I found the replacement on Amazon but with shipping its 40 bucks. It is not the same as the N20590 battery it came with and reviews were not promising but it is all over the place that the Sanyo KR-2000C is the replacement. 
Question: Will this battery be a couple and a half years old too? 
I will call Marinco in the morning and it's my bet they will make it right. 
If I have to go to Defender it will cut them deeper. If need be I will ship the whole kit and kabootal back East for a replacement or refund. 
Do you think they don't know?
Just because you pay the money does not mean you get the quality... 
The other unit has no date on the battery but the unit is 2013. I will keep it...


----------



## Maine Sail (Jan 6, 2003)

These batteries are available at Radio Shack..... Nicro is now owned by Marinco and the packaging has changed but not the product, other than to get continually worse over the last 15 years.... New ones seem to last about 1.5 years the older models regularly went 10+........


----------



## kwaltersmi (Aug 14, 2006)

I replace the batteries in ours every two years. The NiCd batteries are available on Amazon for ~$2 each. I've also noticed that the gasket on the battery compartment can go bad and allow moisture in, thus corroding the contacts. Make sure you get a good seal when you change the battery!


----------



## irmedic (Aug 13, 2010)

I have two of them that are completely rotted out from 20 years ago. It's too bad they don't sell a rebuild kit for them. I agree, way to pricy for what they provide, but nothing I can find that's comparable in utility.


----------



## svHyLyte (Nov 13, 2008)

As and when you guys stop getting replacements from Nicro for nothing, there is a very inexpensive fix for the motor available at Sundance Solar for all of about $9.00 (also sold a many hobby shops). It takes a little patience to install but they do work. I purchased one over two years ago and reconstructed our, then, 10 year old day-night solar vent and the unit has been whirling away day and night ever since. The thread dealing with the repairs is at http://www.sailnet.com/forums/gear-maintenance/47138-nicro-day-night-2000-solar-vent-repair-5.html.

Good luck...


----------



## Woodvet (May 5, 2012)

Thanks guys. 
Marinco which is now moved to Wi is sending a new batt. 
I saw that Kwalter, the gasket was sealed in grease and the screw o'rings aren't yet... Batteries are an easy fix but if the case leaks there will be serious corrosion. 
Thanks for the motor vender. Would be optimal to carry a couple spares. 
Been a pleasure. Off to the boat now. 
Thanks, you'll are great


----------



## svHyLyte (Nov 13, 2008)

When you install your new battery, I suggest you use a spray contact cleaner on the contacts in the battery compartment to ensure they're in good shape (and one can use a ladies fingernail emery board to remove corrosion, if necessary) and then wipe a little contact grease such as NO-OX-ID electrical grease on the contacts and the contact surfaces of the battery to prevent the development of any corrosion in the future.

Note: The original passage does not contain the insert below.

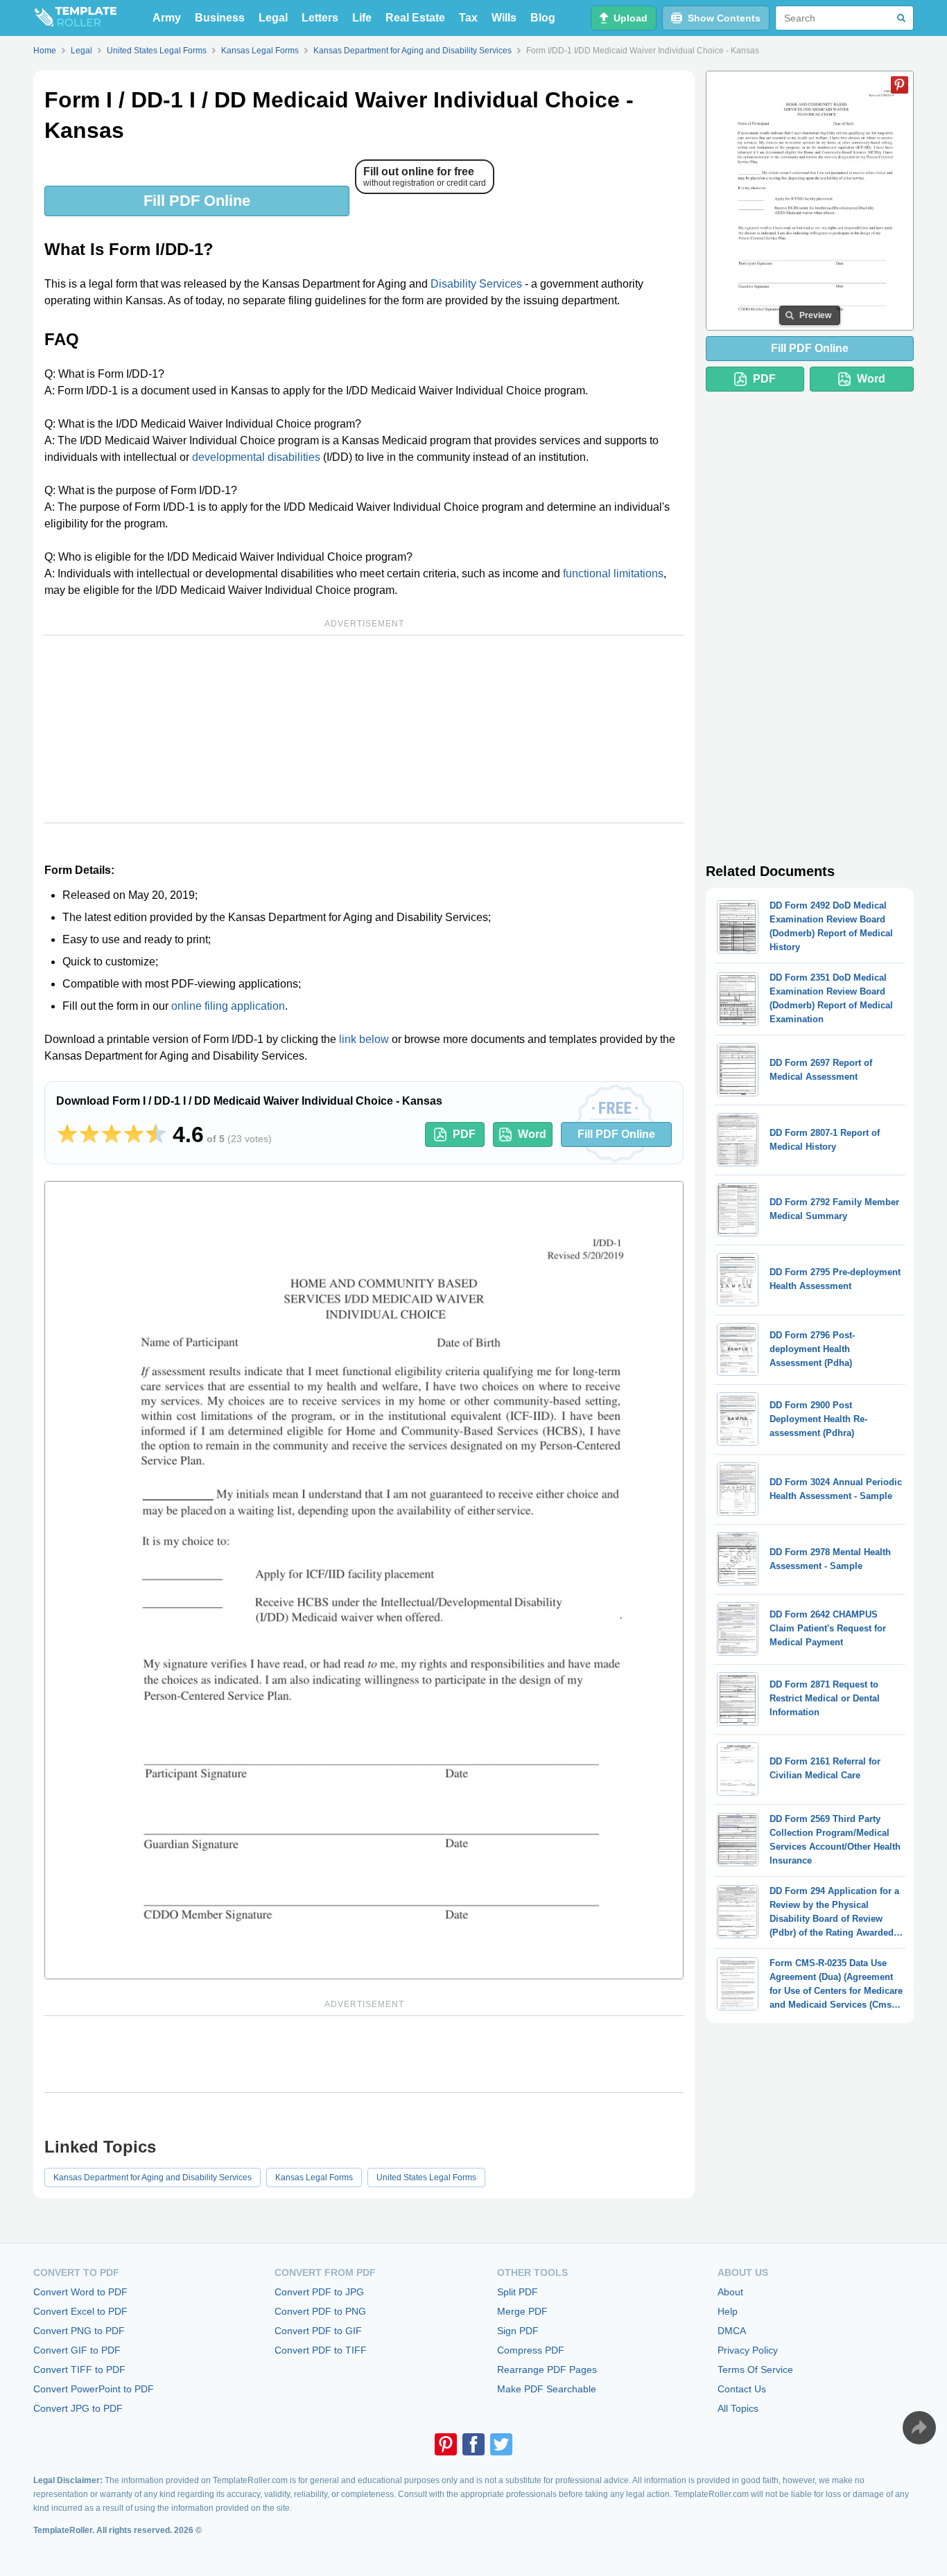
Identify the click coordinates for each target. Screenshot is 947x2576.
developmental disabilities (256, 457)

You can also use the material on the contact surfaces of the battery holder cover to improve water-tightness. Note too that one can buy 2000mAh NiCad batteries from Radio Shack, Batteries Plus, and undoubtedly other vendors quite inexpensively rather than relying on Marinco. Note too that while NiMH batteries might seem preferable as one can find the C-size up to 3000mAh, the solar panel doesn't seem to provide enough Umph! to properly recharge them. We easily get 40+ hours of running time from our Radio Shack batteries.

FWIW...


----------



## tommays (Sep 9, 2008)

I find my solar vent to be useless as it moves so littel air compared to the boxes


----------



## hellosailor (Apr 11, 2006)

Most of the NiCad and NiMh battery makers claim something like 500-1000 charge cycles for their batteries, and of course each one uniquely makes only the best product on the market. If the solar vent is designed (typically) to take a full charge during the day, and use it during the night, that gives you 500-1000 days before the battery is dead, and 2-3 years is likely all that you'll get from them. Assuming you've bought the "best brand on the market", whatever that might be.

They do come in very different qualities and capacities. The "commercial" grade AA NiCad cells always used to be 600mAH. Cheap and rugged cells that have a long life and resist abuse and overcharging. The new NiMh AA cells can be easily found in 1800-2500mAH, not a lot more price, and the little solar vent panels are unlikely to abuse them. No idea if they'd ever fully charge them, either, but they might last longer if they can charge more fully and cycle less deeply.


----------



## svHyLyte (Nov 13, 2008)

tommays said:


> I find my solar vent to be useless as it moves so littel air compared to the boxes


With a bit of wind and one cowl ventilator facing into the wind and the other away, I'm sure the air movement in the boat "feels" much greater. However, the 4" Day-Night Vents do move about 1000 cubic feet per hour while you Cal's volume is somewhat less than 500 cu. ft. The trick with these is to use them in pairs, if possible, unless one has adequate "static" vents to permit the free access of fresh air.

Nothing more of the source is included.